--- begin Text block ---

With reference to FIG. 5A, a flow diagram of an embodiment of a process 500-1 for message handling is shown. The depicted portion of the process begins in step 504 where a protocol-level handshake occurs to receive a message. The source IP address and other information is gathered in step 508 through this handshake. As the information is gathered, it is checked against the block buffer 224 in step 512. Step 512 can also detect unsolicited messages and filter them into a bulk mail folder, for example. A background process in this embodiment updates the block buffer 224 to indicate handshake information that corresponds to messages that should be delayed. In a parallel process or intertwined process, unsolicited messages can also be filtered as those skilled in the art appreciate.

For messages associated with handshake information indicated on the block buffer 224 as determined in step 516, the mail transfer agent 204 automatically tells the sender to try to send the message later in step 520. Where the message is not indicated on the block buffer 224 in step 516, information is gathered from the electronic message itself in step 524. This information can include both header 404 and body 408 for various types of electronic messages. In step 528, one or more characteristics 436 gathered from the message 400. Further filtering of unsolicited messages (i.e., filtering beyond step 512) may also occur in step 528 using information within the message 400. Other filtering of unsolicited messages may occur throughout the process 500-1 in various embodiments. Whenever a message is found to be unsolicited, the process 500-1 is stopped in this embodiment as the message will be sorted appropriately by the unsolicited message algorithms.

--- end Text block ---

▸ Required task
In the message-handling process description, what does the mail transfer agent do when a message's handshake information is on the block buffer?

--- begin Data excerpt ---

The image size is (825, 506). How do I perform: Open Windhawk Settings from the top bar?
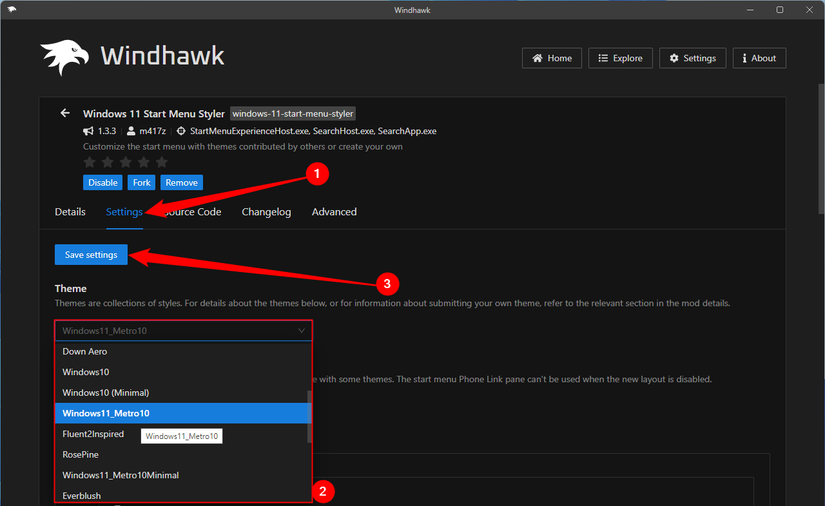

--- end Data excerpt ---

▸ Task answer
It automatically tells the sender to try to send the message later.